Le procureur de la République près le tribunal de Première Instance de Dixinn a requis, ce mercredi, une peine de sept ans d’emprisonnement contre le commerçant Tafsir Soumah, poursuivi pour vol aggravé et blanchiment de produits de vol. Le prévenu est soupçonné d’avoir participé à un cambriolage commis dans la nuit du 16 au 17 septembre 2024 dans deux boutiques situées à Matoto.
À l’audience correctionnelle de ce mercredi, le procureur Fanka Oularé a soutenu que les faits reprochés au prévenu étaient établis. Détenu depuis le 4 octobre 2024 à la Maison centrale de Coronthie, Tafsir Soumah aurait, selon le ministère public, agi en bande organisée pour cambrioler les deux commerces. Le parquet indique que l’enquête a été ouverte à la suite d’une plainte déposée par les deux victimes, Nainy Nabé et Habi Diène. Selon l’accusation, Tafsir Soumah a été formellement identifié sur une vidéo de surveillance en train de défoncer les portes des boutiques. Il aurait, avec quatre autres personnes, emporté des perruques, un groupe électrogène et une somme d’argent.

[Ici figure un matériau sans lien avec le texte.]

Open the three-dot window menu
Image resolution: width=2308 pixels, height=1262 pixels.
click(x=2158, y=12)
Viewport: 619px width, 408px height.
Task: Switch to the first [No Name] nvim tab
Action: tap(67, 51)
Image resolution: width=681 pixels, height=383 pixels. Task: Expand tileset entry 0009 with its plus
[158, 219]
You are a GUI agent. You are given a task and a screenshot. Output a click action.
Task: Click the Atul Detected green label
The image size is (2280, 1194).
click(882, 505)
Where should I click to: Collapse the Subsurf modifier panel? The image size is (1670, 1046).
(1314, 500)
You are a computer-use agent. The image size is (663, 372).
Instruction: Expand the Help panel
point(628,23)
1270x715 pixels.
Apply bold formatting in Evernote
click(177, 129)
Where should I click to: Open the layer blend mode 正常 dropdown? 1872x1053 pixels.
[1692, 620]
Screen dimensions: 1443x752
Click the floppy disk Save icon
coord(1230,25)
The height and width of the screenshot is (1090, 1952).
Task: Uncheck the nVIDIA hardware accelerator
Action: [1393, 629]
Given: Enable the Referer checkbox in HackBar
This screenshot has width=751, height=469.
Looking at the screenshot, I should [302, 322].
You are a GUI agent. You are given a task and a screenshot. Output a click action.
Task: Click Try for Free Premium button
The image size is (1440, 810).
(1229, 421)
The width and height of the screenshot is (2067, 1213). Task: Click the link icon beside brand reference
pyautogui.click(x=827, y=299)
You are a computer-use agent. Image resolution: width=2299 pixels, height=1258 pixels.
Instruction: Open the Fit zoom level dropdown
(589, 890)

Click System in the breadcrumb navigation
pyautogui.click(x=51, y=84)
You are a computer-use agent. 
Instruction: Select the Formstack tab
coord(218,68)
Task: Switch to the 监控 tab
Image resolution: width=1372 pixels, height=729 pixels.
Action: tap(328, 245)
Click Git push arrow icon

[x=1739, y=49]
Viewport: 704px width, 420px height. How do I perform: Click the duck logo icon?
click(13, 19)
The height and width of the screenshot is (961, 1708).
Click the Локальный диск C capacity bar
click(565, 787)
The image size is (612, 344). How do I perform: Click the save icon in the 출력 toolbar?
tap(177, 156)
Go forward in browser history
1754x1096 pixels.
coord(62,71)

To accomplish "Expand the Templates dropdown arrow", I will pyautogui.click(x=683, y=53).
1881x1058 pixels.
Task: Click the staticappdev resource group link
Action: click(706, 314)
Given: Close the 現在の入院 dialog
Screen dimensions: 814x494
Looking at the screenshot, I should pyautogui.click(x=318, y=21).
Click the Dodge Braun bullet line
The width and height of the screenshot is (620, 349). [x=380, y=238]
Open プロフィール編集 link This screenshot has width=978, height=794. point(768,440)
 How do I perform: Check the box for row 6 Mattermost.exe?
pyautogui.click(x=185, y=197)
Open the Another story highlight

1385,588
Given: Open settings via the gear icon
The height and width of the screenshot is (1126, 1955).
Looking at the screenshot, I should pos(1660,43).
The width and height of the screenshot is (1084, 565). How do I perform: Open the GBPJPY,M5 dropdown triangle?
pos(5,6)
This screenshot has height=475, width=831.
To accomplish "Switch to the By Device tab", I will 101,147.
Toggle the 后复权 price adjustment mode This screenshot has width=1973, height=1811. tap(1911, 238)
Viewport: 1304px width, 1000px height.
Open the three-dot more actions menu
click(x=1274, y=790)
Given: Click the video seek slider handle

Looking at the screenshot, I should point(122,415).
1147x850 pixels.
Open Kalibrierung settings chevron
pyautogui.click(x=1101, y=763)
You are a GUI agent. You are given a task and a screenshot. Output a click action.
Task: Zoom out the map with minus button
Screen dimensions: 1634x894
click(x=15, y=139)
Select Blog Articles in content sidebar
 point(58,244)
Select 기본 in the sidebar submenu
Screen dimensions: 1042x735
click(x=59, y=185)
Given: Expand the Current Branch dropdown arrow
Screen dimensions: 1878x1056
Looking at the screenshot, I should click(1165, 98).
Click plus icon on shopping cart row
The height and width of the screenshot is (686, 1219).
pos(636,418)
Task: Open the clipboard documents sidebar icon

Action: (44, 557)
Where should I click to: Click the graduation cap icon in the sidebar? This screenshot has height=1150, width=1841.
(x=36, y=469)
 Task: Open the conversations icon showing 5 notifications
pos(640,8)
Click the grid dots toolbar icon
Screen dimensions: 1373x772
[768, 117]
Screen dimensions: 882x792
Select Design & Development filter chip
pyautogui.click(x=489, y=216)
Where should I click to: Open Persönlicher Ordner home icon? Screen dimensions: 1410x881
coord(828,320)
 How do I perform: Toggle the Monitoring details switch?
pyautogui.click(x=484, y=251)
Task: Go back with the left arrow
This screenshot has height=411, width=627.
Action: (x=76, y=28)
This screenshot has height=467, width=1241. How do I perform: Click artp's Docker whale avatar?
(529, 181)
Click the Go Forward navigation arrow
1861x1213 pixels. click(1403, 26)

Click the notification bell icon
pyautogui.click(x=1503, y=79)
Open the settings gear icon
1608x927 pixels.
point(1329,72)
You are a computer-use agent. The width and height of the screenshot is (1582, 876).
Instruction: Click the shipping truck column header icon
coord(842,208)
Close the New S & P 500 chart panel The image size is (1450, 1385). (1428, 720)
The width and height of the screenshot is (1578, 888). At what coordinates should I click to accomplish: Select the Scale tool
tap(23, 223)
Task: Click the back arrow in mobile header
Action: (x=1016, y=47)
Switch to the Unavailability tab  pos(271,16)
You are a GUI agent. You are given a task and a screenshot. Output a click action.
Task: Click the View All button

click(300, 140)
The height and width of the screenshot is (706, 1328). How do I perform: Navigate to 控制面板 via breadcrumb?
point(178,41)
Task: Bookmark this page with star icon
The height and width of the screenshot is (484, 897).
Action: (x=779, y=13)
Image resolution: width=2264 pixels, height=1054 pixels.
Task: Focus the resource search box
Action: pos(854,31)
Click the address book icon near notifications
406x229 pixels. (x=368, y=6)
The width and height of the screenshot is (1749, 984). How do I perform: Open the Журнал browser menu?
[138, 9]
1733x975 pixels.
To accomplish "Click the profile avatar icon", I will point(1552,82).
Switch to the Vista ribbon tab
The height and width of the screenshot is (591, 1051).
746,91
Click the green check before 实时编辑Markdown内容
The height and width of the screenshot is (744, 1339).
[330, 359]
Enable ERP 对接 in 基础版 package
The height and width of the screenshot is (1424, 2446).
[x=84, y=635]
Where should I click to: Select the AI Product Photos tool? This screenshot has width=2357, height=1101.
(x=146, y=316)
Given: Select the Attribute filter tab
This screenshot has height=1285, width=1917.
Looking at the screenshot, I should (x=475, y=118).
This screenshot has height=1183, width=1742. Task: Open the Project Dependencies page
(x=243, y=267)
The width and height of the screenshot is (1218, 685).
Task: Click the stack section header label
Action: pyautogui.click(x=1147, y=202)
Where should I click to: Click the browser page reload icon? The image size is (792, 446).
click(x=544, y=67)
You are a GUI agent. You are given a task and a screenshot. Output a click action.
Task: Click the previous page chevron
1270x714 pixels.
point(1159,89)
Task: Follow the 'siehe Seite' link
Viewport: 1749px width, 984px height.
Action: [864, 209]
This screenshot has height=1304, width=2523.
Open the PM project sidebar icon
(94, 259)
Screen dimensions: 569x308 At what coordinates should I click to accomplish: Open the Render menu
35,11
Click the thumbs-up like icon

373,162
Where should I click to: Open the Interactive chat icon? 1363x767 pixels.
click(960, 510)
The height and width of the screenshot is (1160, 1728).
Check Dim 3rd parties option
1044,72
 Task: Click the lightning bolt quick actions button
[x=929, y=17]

Le procureur affirme également que les objets dérobés ont ensuite été acheminés dans la boutique de Tafsir Soumah, située à Kindia, et que le prévenu s’est servi de son véhicule pour les besoins de l’opération. Estimant que les éléments de preuve réunis au dossier sont suffisants, le ministère public a demandé au tribunal de retenir Tafsir Soumah dans les liens de la culpabilité et de le condamner à sept ans d’emprisonnement pour vol aggravé et blanchiment de produits de vol.
La défense rejette toutefois ces accusations. L’avocat du commerçant a soutenu que son client n’avait jamais été formellement identifié sur la vidéo de surveillance produite par les enquêteurs. Selon lui, Tafsir Soumah avait simplement loué son véhicule à des individus qui se seraient ensuite rendus à Matoto pour commettre les cambriolages. Il a ainsi sollicité son acquittement, estimant que le délit n’était pas constitué.
À l’issue des débats, le juge Aboubacar Thiam a renvoyé l’affaire à mercredi prochain pour le prononcé du délibéré.